In nearly every society throughout history, women have never held an extremely important place. The role of a woman seems miniscule compared to that of a man. However, there are some women who abide to the unwritten rules of how to behave, and others who challenge those rules. The contradicting roles of the women in the poem Beowulf aim to show the differences between them and how they exist in society. The characters who are mainly introduced into these various roles in the poem consist of Queen Modthryth, Grendel’s Mother, Hrothgar’s wife Wealhtheow, and Queen Hygd; all of whom play roles in the poem that either contradict or relate to each other.

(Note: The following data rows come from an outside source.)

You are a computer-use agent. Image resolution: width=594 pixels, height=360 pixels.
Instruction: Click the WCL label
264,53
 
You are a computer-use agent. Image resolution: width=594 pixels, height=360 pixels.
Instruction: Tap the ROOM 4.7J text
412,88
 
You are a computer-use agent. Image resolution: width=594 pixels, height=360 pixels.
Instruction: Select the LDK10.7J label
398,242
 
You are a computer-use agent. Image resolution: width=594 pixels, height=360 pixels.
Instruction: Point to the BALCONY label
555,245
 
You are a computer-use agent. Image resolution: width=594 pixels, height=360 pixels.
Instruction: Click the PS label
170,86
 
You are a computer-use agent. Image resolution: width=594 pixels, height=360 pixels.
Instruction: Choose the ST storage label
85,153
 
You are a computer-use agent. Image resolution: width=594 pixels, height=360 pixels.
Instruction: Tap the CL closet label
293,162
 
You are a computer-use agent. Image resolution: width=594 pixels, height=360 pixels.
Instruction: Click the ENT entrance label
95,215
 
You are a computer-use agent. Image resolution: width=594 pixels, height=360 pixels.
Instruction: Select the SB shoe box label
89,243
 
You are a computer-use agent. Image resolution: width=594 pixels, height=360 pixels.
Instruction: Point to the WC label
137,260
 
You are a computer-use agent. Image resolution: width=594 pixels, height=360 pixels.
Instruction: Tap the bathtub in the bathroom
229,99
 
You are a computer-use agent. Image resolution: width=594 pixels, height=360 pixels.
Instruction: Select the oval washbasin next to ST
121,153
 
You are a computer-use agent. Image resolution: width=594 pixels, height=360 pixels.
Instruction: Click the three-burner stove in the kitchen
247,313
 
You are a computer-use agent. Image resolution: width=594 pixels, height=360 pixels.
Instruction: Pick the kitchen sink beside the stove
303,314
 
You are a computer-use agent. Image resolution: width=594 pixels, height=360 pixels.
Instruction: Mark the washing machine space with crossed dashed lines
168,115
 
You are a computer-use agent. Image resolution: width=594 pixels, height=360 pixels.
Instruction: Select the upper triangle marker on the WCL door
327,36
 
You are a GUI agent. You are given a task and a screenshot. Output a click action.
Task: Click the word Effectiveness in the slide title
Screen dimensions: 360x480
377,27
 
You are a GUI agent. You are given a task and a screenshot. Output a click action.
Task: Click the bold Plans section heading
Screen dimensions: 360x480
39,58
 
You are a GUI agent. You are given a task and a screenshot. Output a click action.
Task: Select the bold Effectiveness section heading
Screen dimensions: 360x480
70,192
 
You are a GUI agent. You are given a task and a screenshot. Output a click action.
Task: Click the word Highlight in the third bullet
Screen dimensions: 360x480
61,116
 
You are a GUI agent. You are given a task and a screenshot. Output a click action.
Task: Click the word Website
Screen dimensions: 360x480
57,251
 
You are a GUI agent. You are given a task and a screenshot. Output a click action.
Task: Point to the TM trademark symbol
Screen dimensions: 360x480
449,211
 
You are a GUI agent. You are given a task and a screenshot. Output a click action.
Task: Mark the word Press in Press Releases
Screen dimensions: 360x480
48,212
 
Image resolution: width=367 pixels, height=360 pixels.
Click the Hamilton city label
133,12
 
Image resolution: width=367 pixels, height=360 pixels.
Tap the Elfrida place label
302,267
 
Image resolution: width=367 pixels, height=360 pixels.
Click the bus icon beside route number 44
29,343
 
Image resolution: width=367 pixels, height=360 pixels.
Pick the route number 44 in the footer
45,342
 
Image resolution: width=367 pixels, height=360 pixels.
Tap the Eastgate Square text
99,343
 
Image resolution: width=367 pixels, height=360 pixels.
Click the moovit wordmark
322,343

In Beowulf, Queen Wealhtheow serves as the ideal example of an appropriate woman. After Beowulf defeated Grendel, the Queen spoke to all of the occupants of Heorot Hall as the hostess of the banquet. Just one small example of Wealhtheow’s cadence and poise comes from her praise to Beowulf for his defeat of Grendel as she says, “And so, my prince, / I wish you a lifetime’s luck and blessings/ to enjoy this treasure. Treat my sons/ with tender care, be strong and kind. / Here each comrade is true to the other, / loyal to lord, loving in spirit” (lines 1224-1227). This shows the genuine kindness that Hrothgar’s wife exudes. The men react with extreme pleasure to her speaking, giving applause for their Queen, which demonstrates that men in that time period did hold respect for a woman who was tasteful, kind, and most importantly gave praise towards other men. Queen Wealhtheow serves as the picture of grace, poise, kindness, and most importantly as a vast contrast between other women throughout the poem.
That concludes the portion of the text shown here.